_Passage shown_:
Things Look “Solid”
The corporate earnings season in perspective, all seems well for the long-term investor. In fact, to see continued volatile churn during earnings seasons is actually a good sign.
Not until every investor and commentator’s response is, for whatever reason, a positive one do we need to start worrying.
So How Are Earnings?
In a word, earnings are “solid.”
And looking at the latest forward data the word “acceleration” also comes to mind.
This type of consistent pattern is rarely seen. Of course, the moment you mention something about the stock market upside and accelerating earnings, you’re immediately overwhelmed at the howling of, "Yeah, but those are really signs of the end...it can't get any better..."
And that’s been the same message for at least the last 10,000 points.
So get used to it.
Here’s one for the nerds.

_Material provided_:
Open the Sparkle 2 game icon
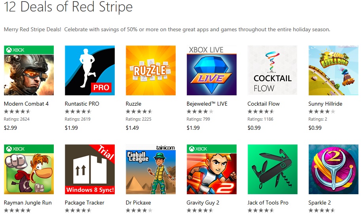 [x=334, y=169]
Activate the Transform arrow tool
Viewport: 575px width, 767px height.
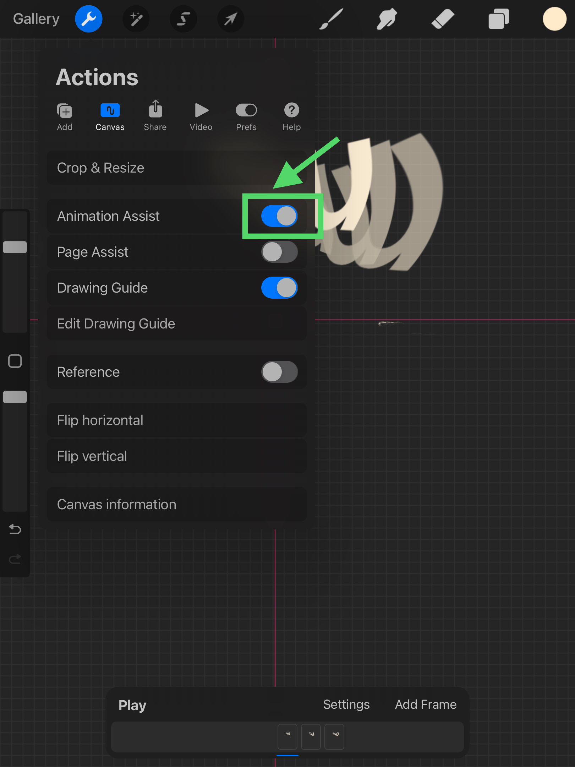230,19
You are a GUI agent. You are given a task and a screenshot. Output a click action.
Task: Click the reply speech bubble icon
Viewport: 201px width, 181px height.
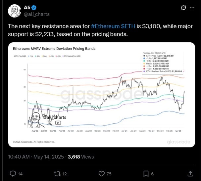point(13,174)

_What this exercise asks_:
a: Transcribe the earnings text from "This type of" to "used to it.".
b: Write the next part of the earnings text, starting right after its last line.

_Answers for each item_:
a:
This type of consistent pattern is rarely seen. Of course, the moment you mention something about the stock market upside and accelerating earnings, you’re immediately overwhelmed at the howling of, "Yeah, but those are really signs of the end...it can't get any better..."
And that’s been the same message for at least the last 10,000 points.
So get used to it.

b:
The year-over-year growth rate of the S&P 500’s forward earnings estimate tracks the "expected" forward growth rate of the S&P 500 earnings vs. that same expected rate one year prior.
These adjust as calls are done and reports flow into the system.
There is a real stretch going on as the stock market’s tech sector now covers nearly one-quarter of all returns, and the market-weighted indices are currently skewing much higher than the equally-weighted indices or portfolios.
Just keep in mind it is all good for the long-term, patient investor.
Thomson Reuters provides a forward 4-quarter estimate each week, which for this quarter represents the sum of the bottom-up estimates from Q4 '17 through Q3 '18.
Now, as of Friday's data close, the forward 4-quarter estimate of $142.16 grew 10.58% vs. the same estimate on November 4th, 2016.
The good news is that acceleration is still getting better as the 10.58% reading is a new post-2008 high for the "growth rate" of the S&P 500 forward estimate.
Some might ask: “And that means what exactly?”
Well, it tells us that the "one-year forward" S&P 500 earnings estimate, from an expanding collection of quarterly reports, is growing at a slowly accelerating pace.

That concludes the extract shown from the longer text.